* _Trecho da página_:
____
Quando criança, a minha nona (vó) benzia toda
a família, e quem mais quisesse, com ramos de alecrim e de hortelã. Havia,
depois, o Seu Zé, um “nêgo véio”. Na minha cidade de Oswaldo Cruz, interior
paulista, pra qualquer precisão, se encontrava um bom benzedor. Estas Orações (de benzeduras) se encontram na
edição digital de Cantos Populares do
Brazil - volume II, reunidos pelo
Dr. Sylvio Roméro (ou Silvio Romero),
editado pela Nova Livraria Internacional - Editora - Lisboa, em 1883. Conservei a grafia
original, inclusive nas notas..., tal
e qual no livro.
Oração contra a espinhela
Espinhela
cahida,
Portas
do mar;
Arcas,
espinhelas
Em teu
logar.
Assim
como Christo,
Senhor
nosso, andou
Pelo
mundo, arcas
Espinhelas
levantou.
*
Oração contra espinha na
garganta
Homem
bom,
Mulher
má,
Casa
varrida,
Esteira
rota.
Senhor
Sam Braz
Disse a
seu moço,
Que
subisse ou descesse
A
espinha do pescoço.
*
Oração contra o soluço
Doente: Que bebo?
Curandeiro: Água
de Christo,
Que é bom para isto.
*
Oração contra o cobreiro
-
Pedro, que tendes?
“Senhor,
cobreiro.”
-
Pedro, curae.
“Senhor,
com que?”
- Agua
das fontes,
Herva
dos montes.
*
Oração contra o argueiro no
olho
Corre,
corre, cavalleiro,
Vae na
porta de S. Pedro
Dizer á
Santa Luzia
Que me
mande seu lencinho
Para
tirar este argueiro.
____
* _Objetivos_:
**1.** Reescreva o trecho da página de "Quando criança, a" a "qual no livro.", trocando "alecrim" por "manjericão".
**2.** Liste os títulos de todas as orações reproduzidas no trecho da página.
____
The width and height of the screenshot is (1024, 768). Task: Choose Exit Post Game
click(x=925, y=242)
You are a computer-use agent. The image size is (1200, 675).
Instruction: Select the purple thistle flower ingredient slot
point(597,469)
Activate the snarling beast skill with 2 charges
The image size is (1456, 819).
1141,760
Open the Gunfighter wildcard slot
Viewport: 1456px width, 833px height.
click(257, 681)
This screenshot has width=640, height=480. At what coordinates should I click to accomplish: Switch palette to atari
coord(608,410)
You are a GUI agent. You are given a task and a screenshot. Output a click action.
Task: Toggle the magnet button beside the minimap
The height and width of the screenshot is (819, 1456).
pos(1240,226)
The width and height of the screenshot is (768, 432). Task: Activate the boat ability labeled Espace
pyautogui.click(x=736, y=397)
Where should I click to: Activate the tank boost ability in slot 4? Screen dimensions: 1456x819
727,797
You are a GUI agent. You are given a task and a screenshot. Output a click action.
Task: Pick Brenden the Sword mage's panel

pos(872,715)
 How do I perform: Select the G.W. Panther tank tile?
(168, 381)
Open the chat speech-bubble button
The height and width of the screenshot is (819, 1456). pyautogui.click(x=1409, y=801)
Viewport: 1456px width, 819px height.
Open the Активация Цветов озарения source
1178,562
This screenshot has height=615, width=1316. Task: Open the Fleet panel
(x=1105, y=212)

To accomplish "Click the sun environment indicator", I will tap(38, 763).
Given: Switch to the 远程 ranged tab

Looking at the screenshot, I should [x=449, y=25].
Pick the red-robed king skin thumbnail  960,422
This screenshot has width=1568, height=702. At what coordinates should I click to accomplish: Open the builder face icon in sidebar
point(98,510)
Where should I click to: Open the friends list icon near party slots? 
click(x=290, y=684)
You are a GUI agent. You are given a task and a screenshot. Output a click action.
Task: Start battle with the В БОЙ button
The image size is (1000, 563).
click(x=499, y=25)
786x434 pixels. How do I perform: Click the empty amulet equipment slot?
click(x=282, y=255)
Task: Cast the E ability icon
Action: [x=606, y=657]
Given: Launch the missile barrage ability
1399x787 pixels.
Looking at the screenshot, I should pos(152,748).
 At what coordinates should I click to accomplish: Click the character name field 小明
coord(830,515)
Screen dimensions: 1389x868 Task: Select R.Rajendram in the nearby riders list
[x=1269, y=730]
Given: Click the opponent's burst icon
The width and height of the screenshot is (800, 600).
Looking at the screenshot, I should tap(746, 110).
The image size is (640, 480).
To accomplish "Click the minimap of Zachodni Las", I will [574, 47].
____
* _Resultados das tarefas_:
**1.**
Quando criança, a minha nona (vó) benzia toda
a família, e quem mais quisesse, com ramos de manjericão e de hortelã. Havia,
depois, o Seu Zé, um “nêgo véio”. Na minha cidade de Oswaldo Cruz, interior
paulista, pra qualquer precisão, se encontrava um bom benzedor. Estas Orações (de benzeduras) se encontram na
edição digital de Cantos Populares do
Brazil - volume II, reunidos pelo
Dr. Sylvio Roméro (ou Silvio Romero),
editado pela Nova Livraria Internacional - Editora - Lisboa, em 1883. Conservei a grafia
original, inclusive nas notas..., tal
e qual no livro.

**2.**
- Oração contra a espinhela
- Oração contra espinha na garganta
- Oração contra o soluço
- Oração contra o cobreiro
- Oração contra o argueiro no olho